During my clinical training, it became clear that poor diet was among the most important factors contributing to poor health in my patients. Yet, I found diet and nutrition to be virtually ignored in both medical education and clinical health care. How many clinical notes or electronic medical records (EMRs) include relevant details on dietary habits? The gap between the importance of the problem, and the attention paid, is perhaps larger for nutrition than for any other factor in our health system. Yet, everywhere I have trained, worked and interacted with patients, providers and the public, everyone is hungry – starving – for accurate, evidence-based information on diet and nutrition. Cardiologists should be the leading advocates for healthy food-based diet patterns for our patients, workplaces and communities.

What would you consider is the next step nationally and globally toward better nutrition and cardiovascular health?

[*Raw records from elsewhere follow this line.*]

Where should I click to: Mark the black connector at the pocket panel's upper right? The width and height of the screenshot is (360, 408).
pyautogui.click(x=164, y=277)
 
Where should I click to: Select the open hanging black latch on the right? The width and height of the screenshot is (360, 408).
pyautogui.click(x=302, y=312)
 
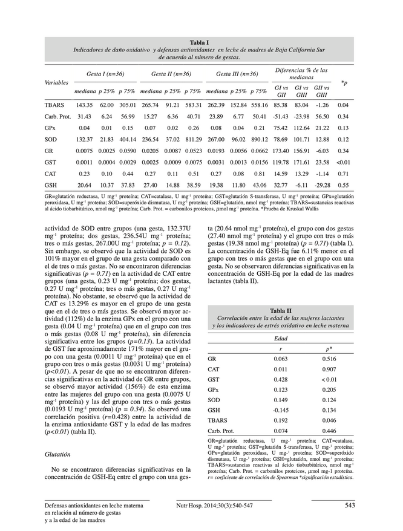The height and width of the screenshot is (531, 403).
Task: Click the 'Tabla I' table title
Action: [x=199, y=42]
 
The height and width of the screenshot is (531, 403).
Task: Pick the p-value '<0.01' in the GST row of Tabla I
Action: [x=343, y=162]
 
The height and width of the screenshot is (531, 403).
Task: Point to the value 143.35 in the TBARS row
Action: [x=84, y=105]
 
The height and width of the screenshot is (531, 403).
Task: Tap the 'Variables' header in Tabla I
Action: [x=57, y=81]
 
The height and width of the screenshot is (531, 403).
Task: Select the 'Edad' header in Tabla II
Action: [x=280, y=338]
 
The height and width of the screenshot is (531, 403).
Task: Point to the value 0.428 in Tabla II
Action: [x=280, y=379]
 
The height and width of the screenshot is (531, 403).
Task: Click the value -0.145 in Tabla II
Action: [x=280, y=409]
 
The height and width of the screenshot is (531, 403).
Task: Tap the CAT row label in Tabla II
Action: [x=213, y=369]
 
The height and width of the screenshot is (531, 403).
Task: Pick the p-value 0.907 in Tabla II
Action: [x=329, y=369]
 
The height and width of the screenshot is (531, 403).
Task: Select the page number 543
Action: [x=349, y=505]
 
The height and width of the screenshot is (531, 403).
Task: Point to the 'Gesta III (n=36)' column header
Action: [x=233, y=74]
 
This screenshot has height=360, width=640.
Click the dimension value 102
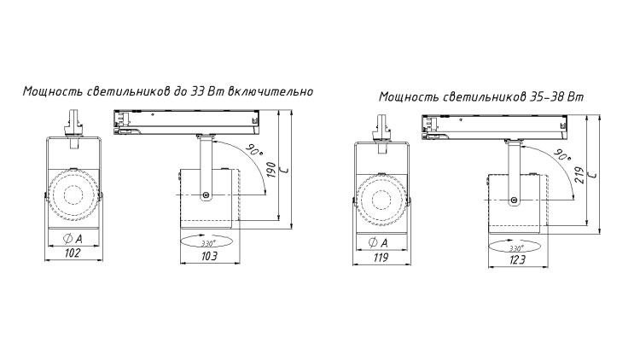click(73, 253)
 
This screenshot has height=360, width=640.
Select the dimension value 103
click(209, 256)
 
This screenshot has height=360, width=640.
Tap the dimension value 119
click(381, 258)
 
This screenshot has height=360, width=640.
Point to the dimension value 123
click(517, 260)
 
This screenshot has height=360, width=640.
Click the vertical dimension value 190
click(272, 170)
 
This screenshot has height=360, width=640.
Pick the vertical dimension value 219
click(581, 175)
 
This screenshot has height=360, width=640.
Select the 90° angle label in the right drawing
click(563, 155)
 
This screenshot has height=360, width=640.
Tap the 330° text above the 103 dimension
click(208, 244)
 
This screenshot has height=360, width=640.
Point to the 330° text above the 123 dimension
click(517, 248)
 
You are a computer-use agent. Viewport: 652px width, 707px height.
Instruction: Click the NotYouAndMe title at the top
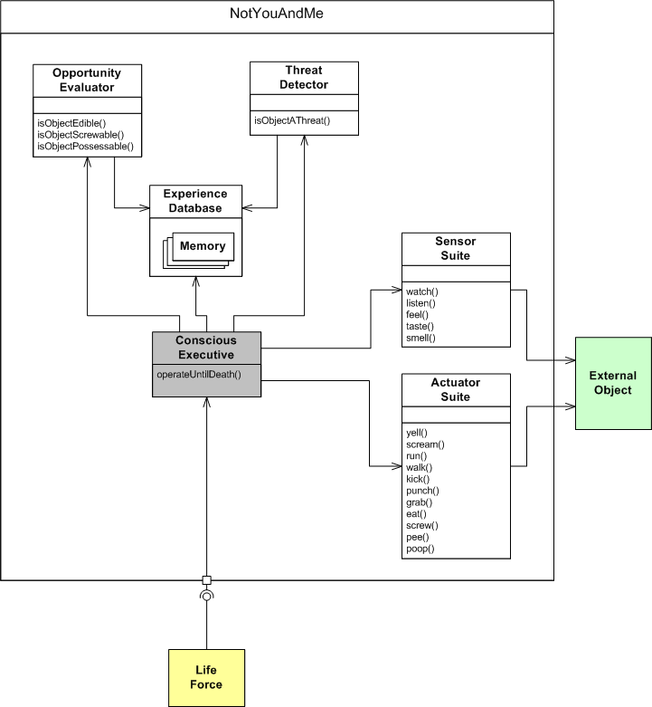point(277,15)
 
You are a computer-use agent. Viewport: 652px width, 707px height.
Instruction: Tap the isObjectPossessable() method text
point(85,146)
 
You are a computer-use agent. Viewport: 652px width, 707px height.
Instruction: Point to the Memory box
point(203,246)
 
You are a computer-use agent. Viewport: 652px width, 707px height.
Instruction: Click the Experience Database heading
point(195,201)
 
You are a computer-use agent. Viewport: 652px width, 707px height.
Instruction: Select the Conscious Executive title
point(206,348)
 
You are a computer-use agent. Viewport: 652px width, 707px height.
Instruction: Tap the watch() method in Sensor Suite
point(422,291)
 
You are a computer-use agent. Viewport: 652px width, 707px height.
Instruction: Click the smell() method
point(421,338)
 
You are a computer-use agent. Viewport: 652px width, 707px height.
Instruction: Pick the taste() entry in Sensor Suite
point(420,326)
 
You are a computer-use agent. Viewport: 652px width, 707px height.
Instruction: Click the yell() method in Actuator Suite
point(417,432)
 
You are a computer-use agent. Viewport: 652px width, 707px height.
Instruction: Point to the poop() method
point(420,549)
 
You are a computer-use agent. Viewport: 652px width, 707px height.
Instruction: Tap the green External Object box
point(612,383)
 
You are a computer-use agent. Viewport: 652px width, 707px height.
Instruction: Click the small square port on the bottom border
point(206,580)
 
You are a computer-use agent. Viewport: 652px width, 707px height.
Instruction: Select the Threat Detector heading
point(304,78)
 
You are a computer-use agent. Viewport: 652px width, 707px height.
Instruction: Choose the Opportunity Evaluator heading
point(88,80)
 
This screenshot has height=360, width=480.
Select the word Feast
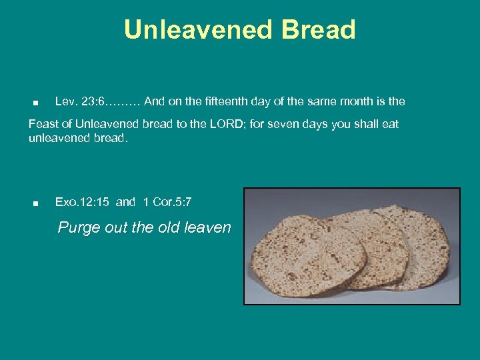tap(43, 125)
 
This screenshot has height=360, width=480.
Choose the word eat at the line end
tap(389, 125)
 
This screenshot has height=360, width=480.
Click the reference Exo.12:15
tap(83, 202)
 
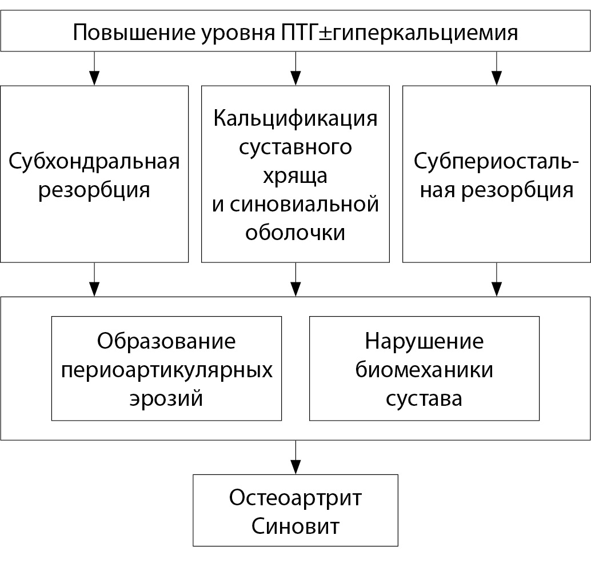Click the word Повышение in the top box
click(x=134, y=33)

We must emphasize evidence-based dietary targets and policies. First, we need to move away from isolated nutrient and calorie targets and toward food-based priorities, emphasizing increased intakes of fruits, nuts, vegetables, vegetable oils, fish, yogurt and whole grains, and decreased intakes of refined grains, sugars, potatoes, processed meats and sugary beverages. Two additives – salt and trans fat – should also be targeted. We must also recognize that obesity is only one symptom of poor diet quality, and that diet influences cardiovascular and metabolic health through multiple other independent pathways.

Second, we must deploy the full range of available policies to create healthier food environments – some of the most effective and cost-effective options include direct mandates to reduce sodium and trans fat and a framework for comprehensive dietary taxes and subsidies.


References

  1. Mozaffarian D, Rogoff KS, Ludwig DS. The Real Cost of Food: Can Taxes and Subsidies Improve Public Health?. JAMA. 2014; 312(9):889-890.